Is assigning a pointer atomic in Go?

The only things which are guaranteed to be atomic in go are the operations in sync.atomic.

So if you want to be certain you'll either need to take a lock, eg sync.Mutex or use one of the atomic primitives. I don't recommend using the atomic primitives though as you'll have to use them everywhere you use the pointer and they are difficult to get right.
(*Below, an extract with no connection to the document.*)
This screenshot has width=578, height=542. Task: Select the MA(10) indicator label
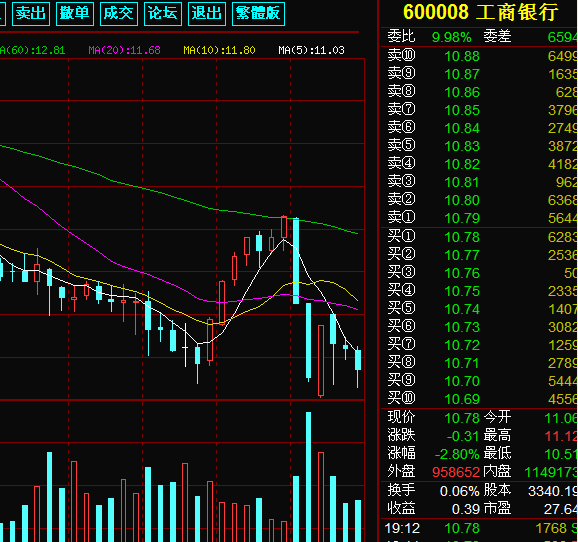tap(219, 50)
Using the mutex is OK go style - you could define a function to return the current pointer with locking very easily, eg something like

import "sync"

var secretPointer *int
var pointerLock sync.Mutex

func CurrentPointer() *int {
    pointerLock.Lock()
    defer pointerLock.Unlock()
    return secretPointer
}

func SetPointer(p *int) {
    pointerLock.Lock()
    secretPointer = p
    pointerLock.Unlock()
}

These functions return a copy of the pointer to their clients which will stay constant even if the master pointer is changed. This may or may not be acceptable depending on how time critical your requirement is. It should be enough to avoid any undefined behaviour - the garbage collector will ensure that the pointers remain valid at all times even if the memory pointed to is no longer used by your program.
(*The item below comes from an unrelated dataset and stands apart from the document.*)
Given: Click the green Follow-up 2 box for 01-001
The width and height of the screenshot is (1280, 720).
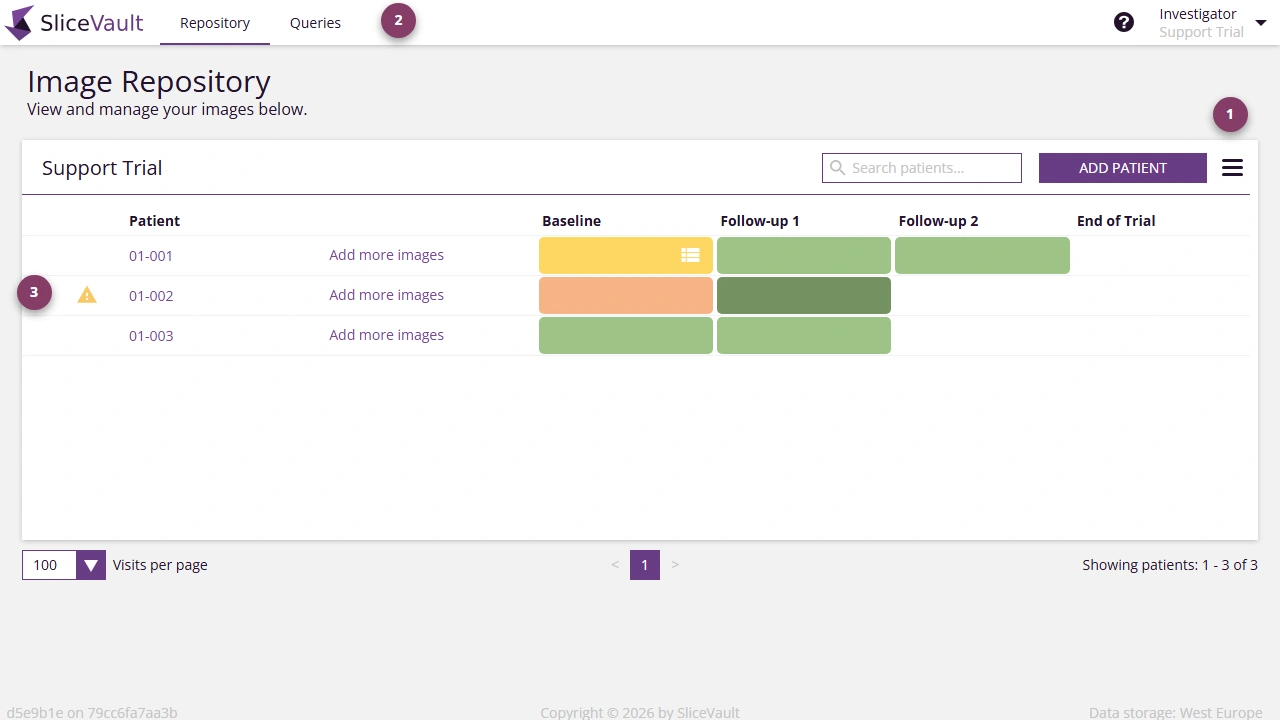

An alternative approach would be to only do the pointer access from one go routine and use channels to command that go routine into doing things. That would be considered more idiomatic go, but may not suit your application exactly.

Update

Here is an example showing how to use atomic.SetPointer. It is rather ugly due to the use of unsafe.Pointer. However unsafe.Pointer casts compile to nothing so the runtime cost is small.

import (
    "fmt"
    "sync/atomic"
    "unsafe"
)

type Struct struct {
    p unsafe.Pointer // some pointer
}

func main() {
    data := 1

    info := Struct{p: unsafe.Pointer(&data)}

    fmt.Printf("info is %d\n", *(*int)(info.p))

    otherData := 2

    atomic.StorePointer(&info.p, unsafe.Pointer(&otherData))

    fmt.Printf("info is %d\n", *(*int)(info.p))

}

In addition to Nick's answer, since Go 1.4 there is atomic.Value type. Its Store(interface) and Load() interface methods take care of the unsafe.Pointer conversion.

Simple example:

package main

import (
    "sync/atomic"
)

type stats struct{}

type myType struct {
    stats atomic.Value
}

func main() {
    var t myType
    
    s := new(stats)
    
    t.stats.Store(s)
    
    s = t.stats.Load().(*stats)
}

Or a more extended example from the documentation on the Go playground.


Since the spec doesn't specify you should assume it is not. Even if it is currently atomic it's possible that it could change without ever violating the spec.